## [What you have to do]
Rewrite the stretch of entries from the line containing "This screenshot has width=1316, height=705." through the line containing "point(229,18)" as a Markdown table with the columns Row and Line, leaving out any blank lines.

** Begin Exercise materials **

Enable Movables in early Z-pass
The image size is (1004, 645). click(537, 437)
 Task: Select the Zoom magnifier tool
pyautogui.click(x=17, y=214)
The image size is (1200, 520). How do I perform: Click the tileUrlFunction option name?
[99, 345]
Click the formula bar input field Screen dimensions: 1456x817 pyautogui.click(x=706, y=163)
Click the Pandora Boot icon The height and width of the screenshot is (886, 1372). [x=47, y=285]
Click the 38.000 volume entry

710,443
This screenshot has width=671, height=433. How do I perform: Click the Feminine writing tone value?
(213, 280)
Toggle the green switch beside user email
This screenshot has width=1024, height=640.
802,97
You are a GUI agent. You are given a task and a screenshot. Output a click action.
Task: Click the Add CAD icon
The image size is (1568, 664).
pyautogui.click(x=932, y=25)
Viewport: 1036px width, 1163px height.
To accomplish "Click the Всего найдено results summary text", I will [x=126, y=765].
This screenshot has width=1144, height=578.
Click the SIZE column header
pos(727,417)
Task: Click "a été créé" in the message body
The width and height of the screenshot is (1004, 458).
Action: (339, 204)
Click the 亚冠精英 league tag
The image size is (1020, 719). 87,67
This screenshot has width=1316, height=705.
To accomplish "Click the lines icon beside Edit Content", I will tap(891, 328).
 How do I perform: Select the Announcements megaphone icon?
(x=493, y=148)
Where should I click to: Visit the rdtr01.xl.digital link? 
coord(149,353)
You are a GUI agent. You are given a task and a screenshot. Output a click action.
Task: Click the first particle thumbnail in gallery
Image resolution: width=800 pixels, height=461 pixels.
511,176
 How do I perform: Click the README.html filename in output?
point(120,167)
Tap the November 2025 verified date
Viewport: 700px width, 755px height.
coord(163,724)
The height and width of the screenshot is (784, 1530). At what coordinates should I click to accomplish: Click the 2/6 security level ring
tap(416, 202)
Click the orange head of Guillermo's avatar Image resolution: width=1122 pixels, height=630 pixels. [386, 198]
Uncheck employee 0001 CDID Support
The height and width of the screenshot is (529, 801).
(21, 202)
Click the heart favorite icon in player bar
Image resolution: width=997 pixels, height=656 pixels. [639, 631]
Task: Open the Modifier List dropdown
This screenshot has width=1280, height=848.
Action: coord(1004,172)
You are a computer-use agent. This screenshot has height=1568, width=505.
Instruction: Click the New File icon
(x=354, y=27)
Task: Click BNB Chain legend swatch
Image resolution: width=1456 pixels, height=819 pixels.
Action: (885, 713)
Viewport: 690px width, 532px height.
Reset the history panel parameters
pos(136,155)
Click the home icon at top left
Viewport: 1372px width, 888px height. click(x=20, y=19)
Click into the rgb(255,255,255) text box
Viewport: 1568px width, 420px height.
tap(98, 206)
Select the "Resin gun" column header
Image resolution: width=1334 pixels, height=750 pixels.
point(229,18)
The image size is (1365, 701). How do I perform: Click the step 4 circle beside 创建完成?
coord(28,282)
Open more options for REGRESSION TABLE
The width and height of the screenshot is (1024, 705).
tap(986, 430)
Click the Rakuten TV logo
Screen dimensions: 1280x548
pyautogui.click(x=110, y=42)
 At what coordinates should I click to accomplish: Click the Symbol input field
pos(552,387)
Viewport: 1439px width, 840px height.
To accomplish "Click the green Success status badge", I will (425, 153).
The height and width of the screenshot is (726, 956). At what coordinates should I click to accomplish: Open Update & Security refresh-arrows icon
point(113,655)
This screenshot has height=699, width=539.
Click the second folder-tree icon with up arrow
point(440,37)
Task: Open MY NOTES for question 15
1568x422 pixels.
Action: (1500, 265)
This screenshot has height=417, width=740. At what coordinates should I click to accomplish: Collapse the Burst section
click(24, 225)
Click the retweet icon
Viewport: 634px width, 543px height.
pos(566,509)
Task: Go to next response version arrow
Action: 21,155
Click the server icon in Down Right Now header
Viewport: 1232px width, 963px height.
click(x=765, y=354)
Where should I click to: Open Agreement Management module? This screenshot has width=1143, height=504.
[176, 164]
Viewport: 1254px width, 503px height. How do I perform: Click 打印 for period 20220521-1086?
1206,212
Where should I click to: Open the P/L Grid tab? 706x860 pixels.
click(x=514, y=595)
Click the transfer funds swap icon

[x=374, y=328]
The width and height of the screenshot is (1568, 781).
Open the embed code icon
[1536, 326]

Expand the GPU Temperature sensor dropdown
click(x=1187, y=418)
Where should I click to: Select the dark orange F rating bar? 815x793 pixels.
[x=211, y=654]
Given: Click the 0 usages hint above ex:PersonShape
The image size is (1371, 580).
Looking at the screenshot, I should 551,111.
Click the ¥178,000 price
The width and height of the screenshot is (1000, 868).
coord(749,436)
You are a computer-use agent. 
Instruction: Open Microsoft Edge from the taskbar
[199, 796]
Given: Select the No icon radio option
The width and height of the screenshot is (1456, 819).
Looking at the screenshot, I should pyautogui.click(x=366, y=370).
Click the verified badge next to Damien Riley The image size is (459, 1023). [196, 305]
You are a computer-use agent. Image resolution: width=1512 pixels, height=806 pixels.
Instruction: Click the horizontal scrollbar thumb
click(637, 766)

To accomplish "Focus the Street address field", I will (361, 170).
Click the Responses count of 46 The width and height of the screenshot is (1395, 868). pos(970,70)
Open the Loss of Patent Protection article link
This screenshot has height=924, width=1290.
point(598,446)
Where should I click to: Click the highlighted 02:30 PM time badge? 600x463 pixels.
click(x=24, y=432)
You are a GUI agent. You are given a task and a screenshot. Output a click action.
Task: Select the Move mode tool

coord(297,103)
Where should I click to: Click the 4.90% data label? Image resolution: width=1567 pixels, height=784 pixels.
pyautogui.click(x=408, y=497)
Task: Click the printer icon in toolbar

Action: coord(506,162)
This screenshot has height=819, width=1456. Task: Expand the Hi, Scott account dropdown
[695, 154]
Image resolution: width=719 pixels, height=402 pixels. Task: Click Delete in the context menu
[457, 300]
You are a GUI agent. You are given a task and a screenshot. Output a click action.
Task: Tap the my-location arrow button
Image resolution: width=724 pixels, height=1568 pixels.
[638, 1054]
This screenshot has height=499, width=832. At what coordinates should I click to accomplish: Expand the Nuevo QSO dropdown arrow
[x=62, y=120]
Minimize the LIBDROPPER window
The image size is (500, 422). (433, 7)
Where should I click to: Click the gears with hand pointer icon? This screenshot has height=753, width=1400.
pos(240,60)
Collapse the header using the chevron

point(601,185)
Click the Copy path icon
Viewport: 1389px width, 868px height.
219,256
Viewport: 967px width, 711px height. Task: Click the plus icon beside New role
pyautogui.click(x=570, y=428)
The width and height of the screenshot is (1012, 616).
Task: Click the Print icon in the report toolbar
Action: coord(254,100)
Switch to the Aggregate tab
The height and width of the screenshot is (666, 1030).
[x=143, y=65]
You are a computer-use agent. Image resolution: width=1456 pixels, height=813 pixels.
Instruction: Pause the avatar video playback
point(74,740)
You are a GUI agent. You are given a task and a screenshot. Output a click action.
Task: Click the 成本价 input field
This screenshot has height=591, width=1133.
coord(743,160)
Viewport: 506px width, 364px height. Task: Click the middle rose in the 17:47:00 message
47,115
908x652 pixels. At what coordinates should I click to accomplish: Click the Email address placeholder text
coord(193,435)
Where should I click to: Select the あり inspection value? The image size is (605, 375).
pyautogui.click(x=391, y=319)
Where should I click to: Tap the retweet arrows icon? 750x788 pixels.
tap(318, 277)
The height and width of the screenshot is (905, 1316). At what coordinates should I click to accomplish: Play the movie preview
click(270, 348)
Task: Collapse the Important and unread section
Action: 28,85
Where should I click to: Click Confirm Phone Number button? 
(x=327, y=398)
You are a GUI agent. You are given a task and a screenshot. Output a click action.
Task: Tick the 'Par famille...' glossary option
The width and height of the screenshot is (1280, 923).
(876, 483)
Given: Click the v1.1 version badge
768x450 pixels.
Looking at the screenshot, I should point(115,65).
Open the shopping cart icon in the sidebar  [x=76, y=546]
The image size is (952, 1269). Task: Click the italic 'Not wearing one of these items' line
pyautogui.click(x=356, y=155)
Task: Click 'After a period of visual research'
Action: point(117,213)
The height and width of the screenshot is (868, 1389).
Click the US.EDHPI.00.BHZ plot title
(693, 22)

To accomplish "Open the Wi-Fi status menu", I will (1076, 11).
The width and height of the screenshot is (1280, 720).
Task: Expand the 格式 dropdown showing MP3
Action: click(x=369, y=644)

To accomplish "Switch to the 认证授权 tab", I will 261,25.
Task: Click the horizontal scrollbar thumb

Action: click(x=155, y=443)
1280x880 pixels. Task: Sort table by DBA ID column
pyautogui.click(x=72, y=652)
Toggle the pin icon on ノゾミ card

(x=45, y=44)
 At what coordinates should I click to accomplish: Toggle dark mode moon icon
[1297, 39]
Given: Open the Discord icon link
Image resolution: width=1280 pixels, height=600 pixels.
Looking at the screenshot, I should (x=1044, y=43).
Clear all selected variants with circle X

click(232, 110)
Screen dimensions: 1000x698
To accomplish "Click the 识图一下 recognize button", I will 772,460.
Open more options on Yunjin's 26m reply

** End Exercise materials **

## [Result of this task]
| Row | Line |
|---|---|
| 1 | This screenshot has width=1316, height=705. |
| 2 | To accomplish "Click the lines icon beside Edit Content", I will tap(891, 328). |
| 3 |  How do I perform: Select the Announcements megaphone icon? |
| 4 | (x=493, y=148) |
| 5 | Where should I click to: Visit the rdtr01.xl.digital link?  |
| 6 | coord(149,353) |
| 7 | You are a GUI agent. You are given a task and a screenshot. Output a click action. |
| 8 | Task: Click the first particle thumbnail in gallery |
| 9 | Image resolution: width=800 pixels, height=461 pixels. |
| 10 | 511,176 |
| 11 |  How do I perform: Click the README.html filename in output? |
| 12 | point(120,167) |
| 13 | Tap the November 2025 verified date |
| 14 | Viewport: 700px width, 755px height. |
| 15 | coord(163,724) |
| 16 | The height and width of the screenshot is (784, 1530). At what coordinates should I click to accomplish: Click the 2/6 security level ring |
| 17 | tap(416, 202) |
| 18 | Click the orange head of Guillermo's avatar Image resolution: width=1122 pixels, height=630 pixels. [386, 198] |
| 19 | Uncheck employee 0001 CDID Support |
| 20 | The height and width of the screenshot is (529, 801). |
| 21 | (21, 202) |
| 22 | Click the heart favorite icon in player bar |
| 23 | Image resolution: width=997 pixels, height=656 pixels. [639, 631] |
| 24 | Task: Open the Modifier List dropdown |
| 25 | This screenshot has width=1280, height=848. |
| 26 | Action: coord(1004,172) |
| 27 | You are a computer-use agent. This screenshot has height=1568, width=505. |
| 28 | Instruction: Click the New File icon |
| 29 | (x=354, y=27) |
| 30 | Task: Click BNB Chain legend swatch |
| 31 | Image resolution: width=1456 pixels, height=819 pixels. |
| 32 | Action: (885, 713) |
| 33 | Viewport: 690px width, 532px height. |
| 34 | Reset the history panel parameters |
| 35 | pos(136,155) |
| 36 | Click the home icon at top left |
| 37 | Viewport: 1372px width, 888px height. click(x=20, y=19) |
| 38 | Click into the rgb(255,255,255) text box |
| 39 | Viewport: 1568px width, 420px height. |
| 40 | tap(98, 206) |
| 41 | Select the "Resin gun" column header |
| 42 | Image resolution: width=1334 pixels, height=750 pixels. |
| 43 | point(229,18) |